Colorado’s Mystic Mountain Distillery opened all the way back in 2004 in the small town of Larkspur, Colorado. Colorado Fog Gin is one of the elder statesmen among the state’s craft gins.
Humbly, I first tried it in the early ’10s. Now that I’ve called Colorado home for seven years, I’m trying it again.
Colorado Fog Gin is distilled from a base of grain and prominently features Rocky Mountain water in its recipe.
We are reviewing Batch #1234
Aroma: Relatively quiet on the nose, Colorado Fog Gin starts with some subtle hints of citrus and piney juniper. It’s botanically sedate.

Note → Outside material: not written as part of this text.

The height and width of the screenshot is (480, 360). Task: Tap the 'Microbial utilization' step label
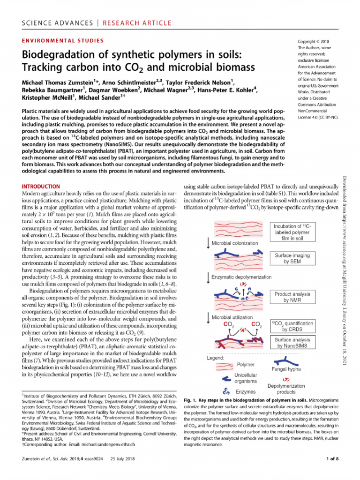tap(232, 317)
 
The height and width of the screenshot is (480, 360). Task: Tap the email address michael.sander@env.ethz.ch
tap(103, 443)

Flavor: Again, it’s rather quiet. Early, slightly chewy with some hints of licorice root. Juniper is on the mid-palate, at only a low volume. It’s not particularly piney, but instead green and slightly herbaceous. Citrus zest, with a bit of pithiness rounds out the mid-palate.
Late, alongside the citrus there’s some gentle floral/herbal notes with a fair amount of rooty character. It reminds me of mallow root a bit, but there’s a part that is a bit more licorice and coriander as well.
Finish: Mildly warm, but quiet botanically, the finish of Colorado Fog Gin has some notes that suggest a wheat base. It finishes fairly quickly with a touch of bitterness that dries out the palate.
Cocktails and suggested serves
Colorado Fog Gin works well in many mixed drink applications— it pairs perfectly with tonic water, especially flavored ones. Though they can overpower the botanicals which are quiet overall.
In mixed drinks, it’s best as a supporting spirit rather than the star. While it works well in a Clover Club Cocktail or Negroni, it’s less ideal in a Martini where some of its rougher edges might still show through.
Overall, Colorado Fog Gin
Colorado Fog Gin is a solid, affordable option if you’re looking for a local mixing gin. It is a worth a look at its price point; however, some might find it a bit unmemorable. The botanical bill is quiet while the finish is almost vodka like in its subtlety.